Après le gel et la pluie, le manque d'eau

Plaine du Rhône ©Keystone - ATS
Agriculture
Estelle Daven
Journaliste RP

L’année sera décidément difficile jusqu’au bout pour les agriculteurs valaisans. Après le gel printanier et les abondantes précipitations de l’été, ils sont confrontés à un important manque d’eau. Une situation qui multiplie les risques de gel d’hiver.

C’est un véritable paradoxe : malgré les importantes précipitations estivales, les sols valaisans manquent d’eau. Plusieurs facteurs expliquent ce déficit hydrique, constaté aussi bien dans les vignes que dans les vergers. Tout d’abord, de par leurs propriétés drainantes et filtrantes, les terres du canton peinent à retenir l’eau. "Imaginez un bidon rempli de galets. L’eau va les traverser sans être retenue et nos sols s’apparentent à cela", explique Stéphane Emery, collaborateur scientifique au service cantonal de la viticulture. Autre élément d’explication : si le mois de juillet a reçu plus du double de pluie que ce qui tombe habituellement à cette période, la moyenne annuelle de précipitations se situe dans la norme. Enfin, il n’y a plus eu de grosses précipitations depuis le 15 août.

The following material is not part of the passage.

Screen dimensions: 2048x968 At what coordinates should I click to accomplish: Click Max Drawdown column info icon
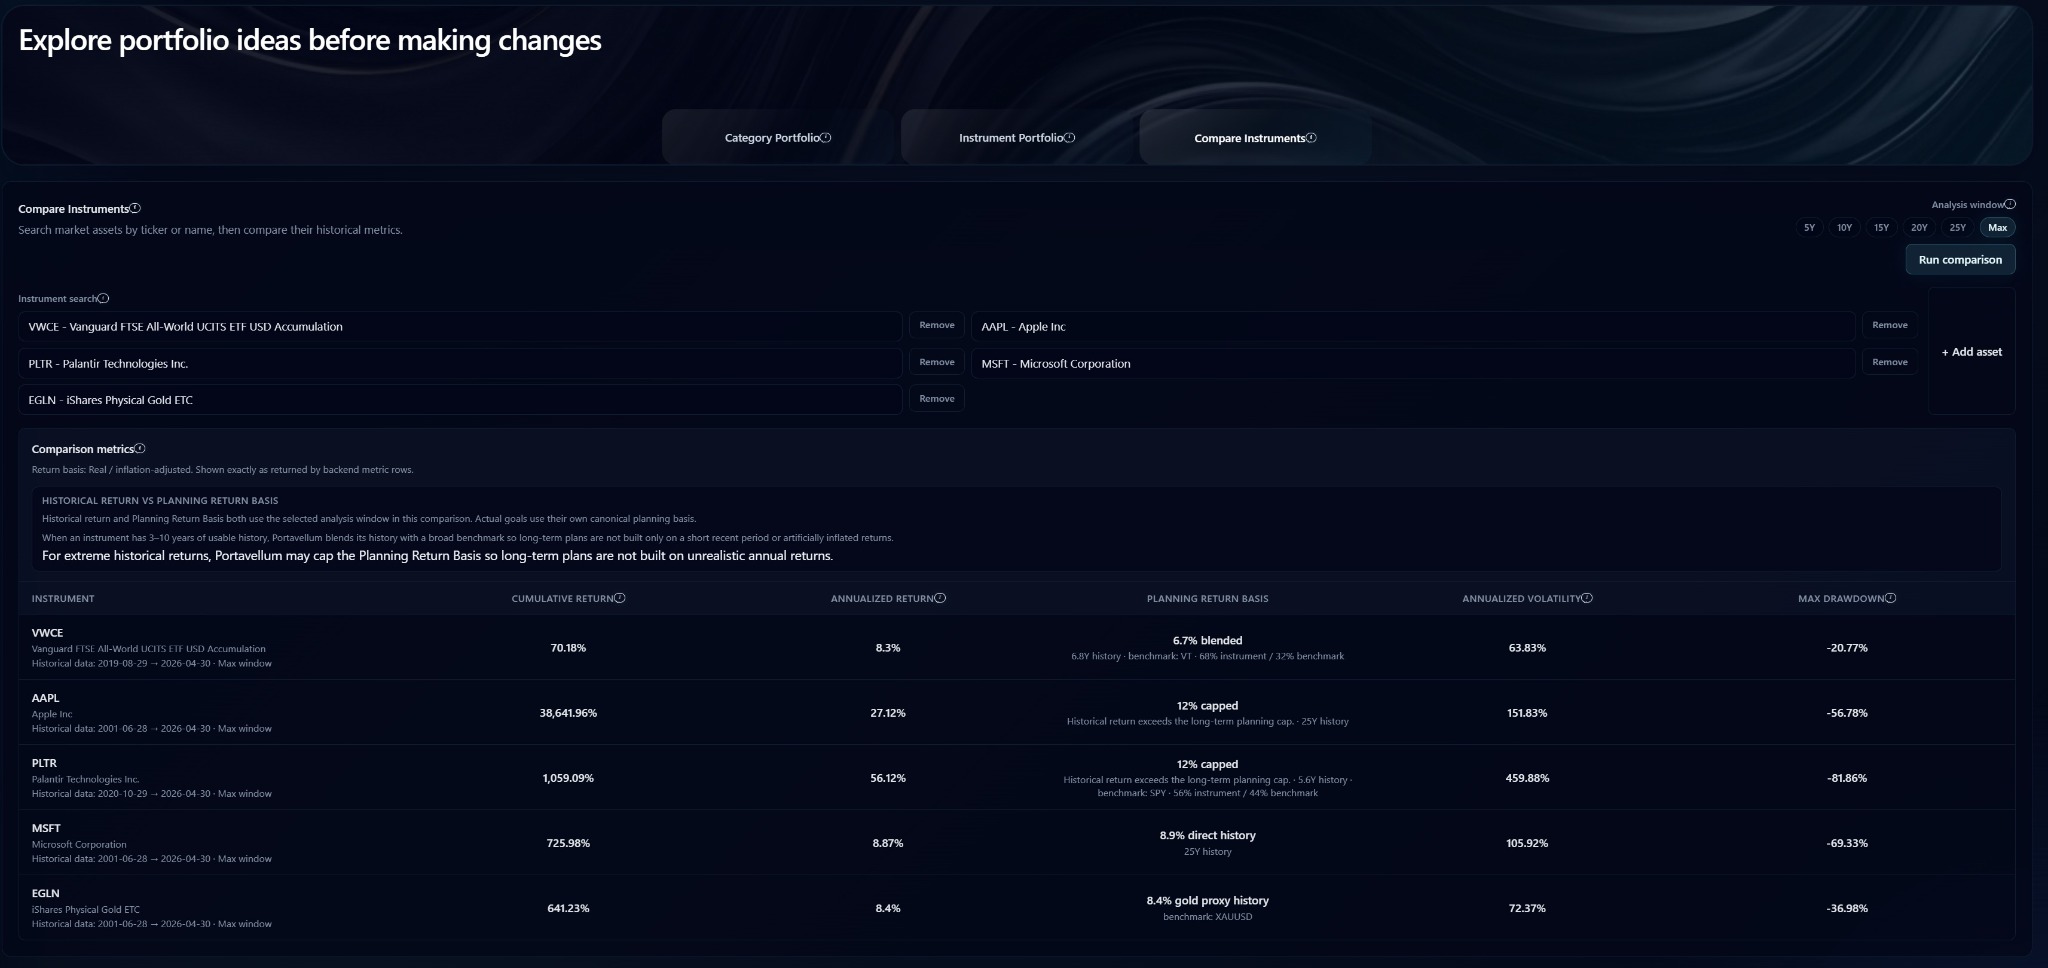point(1890,598)
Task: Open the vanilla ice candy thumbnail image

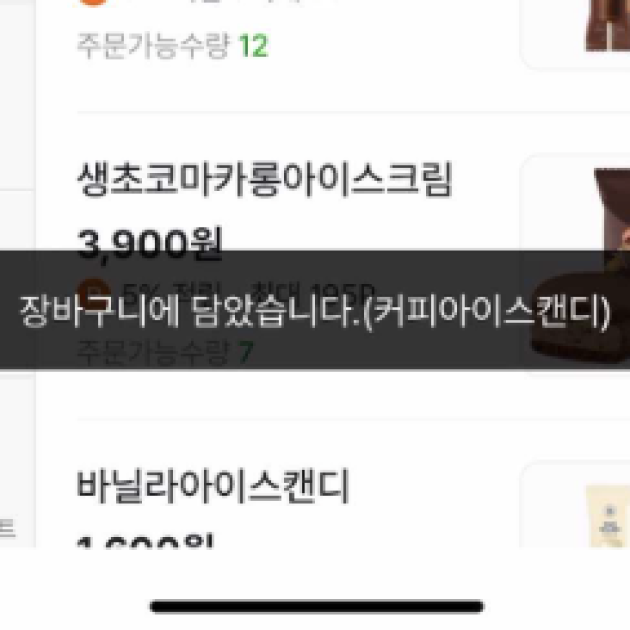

La plaine plus touchée que les coteaux

À l’heure actuelle, les sols valaisans sont donc secs jusqu’à une grande profondeur. Ce déficit hydrique peut devenir problématique en cas de températures très basses, puisque le froid pénètre plus facilement dans les terres arides. Par mesure de précaution, le service cantonal de l’agriculture conseille d’arroser les vignes et les vergers, en particulier les parcelles situées en plaine, qui sont plus touchées.

140 hectares endommagés en 2005

Depuis 1956, le Valais a connu 7 gels d’hiver significatifs. Le dernier, en 2005, a endommagé le 40% des vignes de plaine et de fonds de coteaux. Cela représente 140 hectares, soit le 3% du vignoble valaisan.